La période berlinoise de Bowie

Station to Station est le disque transitoire qui verra David Bowie plonger dans des eaux beaucoup plus introspectives. Pour ce faire, il s’inspirera des groupes allemands Kraftwerk, Can et Neu! pour créer un nouvel univers plus froid et paranoïaque. Il s’installera même à Berlin avec son ami Iggy Pop. Il s’agit de la période la plus expérimentale de la carrière de l’artiste britannique. Le monumental Low, que plusieurs considèrent comme son meilleur, arrivera en plein mouvement punk en 1977. Toutefois, Bowie est déjà ailleurs: il expérimente ici de brillante façon avec l’électro et la musique ambiante, prélude au post-punk qui suivra. Le long-jeu Heroes empruntera un peu la même formule que son prédécesseur, et mettra en vedette la chanson du titre, une pièce qui retentit toujours avec la même force quarante ans plus tard. À noter que lors de la même période, il co-écrira les albums Lust for Life et The Idiot d’Iggy Pop.

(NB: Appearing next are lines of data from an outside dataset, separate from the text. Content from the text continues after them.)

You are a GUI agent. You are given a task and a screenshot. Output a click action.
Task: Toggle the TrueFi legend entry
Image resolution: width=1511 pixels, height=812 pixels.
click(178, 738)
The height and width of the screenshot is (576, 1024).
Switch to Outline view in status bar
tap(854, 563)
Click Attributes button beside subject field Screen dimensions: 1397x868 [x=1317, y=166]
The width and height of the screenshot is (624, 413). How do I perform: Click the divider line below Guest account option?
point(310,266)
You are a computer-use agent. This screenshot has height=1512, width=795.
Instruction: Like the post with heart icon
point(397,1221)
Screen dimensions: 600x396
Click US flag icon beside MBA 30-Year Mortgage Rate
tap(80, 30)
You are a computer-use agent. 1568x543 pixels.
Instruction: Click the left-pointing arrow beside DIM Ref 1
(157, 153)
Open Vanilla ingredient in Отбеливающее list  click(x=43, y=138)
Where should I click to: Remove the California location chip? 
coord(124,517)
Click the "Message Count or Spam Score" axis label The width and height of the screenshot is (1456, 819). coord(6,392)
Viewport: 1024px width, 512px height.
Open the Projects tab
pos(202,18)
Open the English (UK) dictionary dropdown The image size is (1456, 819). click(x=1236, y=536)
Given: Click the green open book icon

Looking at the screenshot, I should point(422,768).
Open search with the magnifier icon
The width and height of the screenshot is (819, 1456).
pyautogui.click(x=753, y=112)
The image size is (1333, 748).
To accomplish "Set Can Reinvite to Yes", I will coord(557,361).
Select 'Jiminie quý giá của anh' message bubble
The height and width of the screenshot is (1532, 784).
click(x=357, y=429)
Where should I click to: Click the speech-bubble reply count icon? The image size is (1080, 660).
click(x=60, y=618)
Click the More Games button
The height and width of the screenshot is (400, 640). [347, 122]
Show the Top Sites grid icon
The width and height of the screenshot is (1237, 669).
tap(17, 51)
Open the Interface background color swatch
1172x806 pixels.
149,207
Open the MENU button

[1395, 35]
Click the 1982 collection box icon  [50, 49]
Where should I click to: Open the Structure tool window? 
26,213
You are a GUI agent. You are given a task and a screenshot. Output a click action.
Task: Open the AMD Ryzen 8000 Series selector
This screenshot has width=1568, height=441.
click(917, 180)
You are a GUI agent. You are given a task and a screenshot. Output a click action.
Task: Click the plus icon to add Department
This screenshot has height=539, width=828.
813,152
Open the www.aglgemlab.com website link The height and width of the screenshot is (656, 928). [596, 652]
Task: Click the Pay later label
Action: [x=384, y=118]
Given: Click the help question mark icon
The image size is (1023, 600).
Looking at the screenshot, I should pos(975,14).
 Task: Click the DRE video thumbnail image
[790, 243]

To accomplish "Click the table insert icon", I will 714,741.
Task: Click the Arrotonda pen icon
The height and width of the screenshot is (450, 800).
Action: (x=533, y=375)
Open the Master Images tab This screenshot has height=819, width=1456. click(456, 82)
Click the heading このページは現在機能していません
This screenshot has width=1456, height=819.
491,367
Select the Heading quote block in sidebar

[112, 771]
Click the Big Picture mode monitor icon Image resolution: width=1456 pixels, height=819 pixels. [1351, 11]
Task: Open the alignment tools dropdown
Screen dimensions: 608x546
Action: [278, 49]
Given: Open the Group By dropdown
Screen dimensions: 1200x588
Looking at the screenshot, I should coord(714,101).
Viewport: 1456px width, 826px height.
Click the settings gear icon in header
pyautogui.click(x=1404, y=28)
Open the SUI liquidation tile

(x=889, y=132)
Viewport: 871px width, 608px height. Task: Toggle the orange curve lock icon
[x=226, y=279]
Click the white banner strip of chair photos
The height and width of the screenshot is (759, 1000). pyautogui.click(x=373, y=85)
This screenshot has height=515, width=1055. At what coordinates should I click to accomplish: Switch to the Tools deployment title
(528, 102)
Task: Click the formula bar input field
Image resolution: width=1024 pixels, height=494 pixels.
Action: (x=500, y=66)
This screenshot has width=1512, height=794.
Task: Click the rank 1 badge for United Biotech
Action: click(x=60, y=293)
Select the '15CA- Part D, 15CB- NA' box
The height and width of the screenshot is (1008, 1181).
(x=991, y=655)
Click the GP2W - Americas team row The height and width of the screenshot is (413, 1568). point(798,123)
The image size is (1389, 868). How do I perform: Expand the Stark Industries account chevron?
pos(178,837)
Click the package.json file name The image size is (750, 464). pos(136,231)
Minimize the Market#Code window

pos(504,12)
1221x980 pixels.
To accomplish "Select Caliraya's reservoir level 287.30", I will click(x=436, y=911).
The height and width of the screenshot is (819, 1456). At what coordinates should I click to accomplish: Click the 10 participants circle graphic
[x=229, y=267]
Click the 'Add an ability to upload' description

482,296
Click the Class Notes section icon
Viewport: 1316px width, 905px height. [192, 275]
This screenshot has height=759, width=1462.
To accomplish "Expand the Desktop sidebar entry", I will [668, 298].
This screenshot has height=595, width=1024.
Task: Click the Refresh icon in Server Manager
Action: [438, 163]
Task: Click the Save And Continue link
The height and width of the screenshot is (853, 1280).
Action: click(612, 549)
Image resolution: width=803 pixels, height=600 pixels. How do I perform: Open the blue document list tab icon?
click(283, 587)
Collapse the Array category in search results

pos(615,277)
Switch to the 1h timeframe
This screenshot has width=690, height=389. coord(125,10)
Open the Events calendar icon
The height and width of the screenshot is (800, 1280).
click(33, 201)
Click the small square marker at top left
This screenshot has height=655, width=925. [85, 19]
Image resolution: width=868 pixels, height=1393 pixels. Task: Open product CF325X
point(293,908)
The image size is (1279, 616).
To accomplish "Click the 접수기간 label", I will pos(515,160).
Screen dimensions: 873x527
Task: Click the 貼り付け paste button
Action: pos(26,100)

Après avoir été une figure de proue d’à peu près tous les genres et les sous-genres musicaux des années 1970, il revient à la charge au tout début des années 1980 avec Scary Monsters, qui contient l’exceptionnel single «Ashes to Ashes». Bowie entre donc tête première dans le new wave. L’année suivante, il apparaît sur la chanson «Under Pressure» de Queen, qui récolte un succès foudroyant. L’album Let’s Dance, même s’il déplaît aux critiques, fait de Bowie une star du vidéoclip sur MTV (le mariage était tout à fait naturel). Il poursuivra son parcours en formant le groupe plus hard-rock Tin Machine, avec qui il enregistre quelques disques au tournant de la décennie.

Les années 1990 et la fin

Au cours des années 1990, il flirtera avec la musique électro, drum n’ bass et même industrielle, collaborant avec Trent Reznor de Nine Inch Nails. Il sera admis au Rock and Roll Hall Of Fame en 1996 alors qu’il est encore très actif artistiquement. Les années 2000 verront Bowie revenir à un son plus classique, suscitant toujours un intérêt particulier pour chaque sortie d’album. Après une disparition de plusieurs années, il prend tout le monde par surprise en 2013 avec la sortie de The Next Day, qui séduit les critiques.

Son dernier album, Blackstar, paraîtra le jour de son 69e anniversaire, le 8 janvier 2016. Réalisée alors qu’il combattait secrètement un cancer du foie, la dernière œuvre de David Bowie est en fait son testament; sa grande porte de sortie vers les étoiles. Il succombe de sa maladie quelques jours plus tard, non pas avant d’avoir livré une dernière vidéo pour l’imposante chanson «Lazarus», où il va rejoindre ses milliers de costumes dans son placard.

Sa mort est tragique, certes, mais il nous a quittés de la seule façon qu’il savait faire les choses: avec son imagination débordante.